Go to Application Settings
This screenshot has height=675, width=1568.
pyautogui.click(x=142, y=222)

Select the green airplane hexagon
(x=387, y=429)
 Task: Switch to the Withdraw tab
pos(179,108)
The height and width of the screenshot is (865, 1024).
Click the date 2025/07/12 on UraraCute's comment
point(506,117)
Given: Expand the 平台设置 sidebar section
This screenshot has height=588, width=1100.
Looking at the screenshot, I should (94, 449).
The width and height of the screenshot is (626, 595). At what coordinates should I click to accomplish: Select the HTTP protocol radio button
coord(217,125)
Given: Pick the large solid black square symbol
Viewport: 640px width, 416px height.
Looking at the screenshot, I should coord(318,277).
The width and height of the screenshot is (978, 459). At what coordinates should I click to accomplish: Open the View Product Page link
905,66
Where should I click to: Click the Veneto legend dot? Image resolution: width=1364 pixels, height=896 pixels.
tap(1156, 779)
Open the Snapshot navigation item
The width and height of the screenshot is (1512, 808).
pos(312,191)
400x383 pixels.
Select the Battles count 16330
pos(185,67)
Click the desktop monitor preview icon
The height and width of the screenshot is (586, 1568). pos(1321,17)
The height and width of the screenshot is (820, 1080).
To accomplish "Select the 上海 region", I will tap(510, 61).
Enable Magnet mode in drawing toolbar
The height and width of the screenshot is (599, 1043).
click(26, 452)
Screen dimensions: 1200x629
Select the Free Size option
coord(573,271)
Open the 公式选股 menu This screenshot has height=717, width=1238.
..........
Revise the lines above so that every instance of "Select" becomes "Choose", with everything else left unchanged.

[THE OUTPUT]
Go to Application Settings
This screenshot has height=675, width=1568.
pyautogui.click(x=142, y=222)

Choose the green airplane hexagon
(x=387, y=429)
 Task: Switch to the Withdraw tab
pos(179,108)
The height and width of the screenshot is (865, 1024).
Click the date 2025/07/12 on UraraCute's comment
point(506,117)
Given: Expand the 平台设置 sidebar section
This screenshot has height=588, width=1100.
Looking at the screenshot, I should (94, 449).
The width and height of the screenshot is (626, 595). At what coordinates should I click to accomplish: Choose the HTTP protocol radio button
coord(217,125)
Given: Pick the large solid black square symbol
Viewport: 640px width, 416px height.
Looking at the screenshot, I should coord(318,277).
The width and height of the screenshot is (978, 459). At what coordinates should I click to accomplish: Open the View Product Page link
905,66
Where should I click to: Click the Veneto legend dot? Image resolution: width=1364 pixels, height=896 pixels.
tap(1156, 779)
Open the Snapshot navigation item
The width and height of the screenshot is (1512, 808).
pos(312,191)
400x383 pixels.
Choose the Battles count 16330
pos(185,67)
Click the desktop monitor preview icon
The height and width of the screenshot is (586, 1568). pos(1321,17)
The height and width of the screenshot is (820, 1080).
To accomplish "Choose the 上海 region", I will tap(510, 61).
Enable Magnet mode in drawing toolbar
The height and width of the screenshot is (599, 1043).
click(26, 452)
Screen dimensions: 1200x629
Choose the Free Size option
coord(573,271)
Open the 公式选股 menu This screenshot has height=717, width=1238.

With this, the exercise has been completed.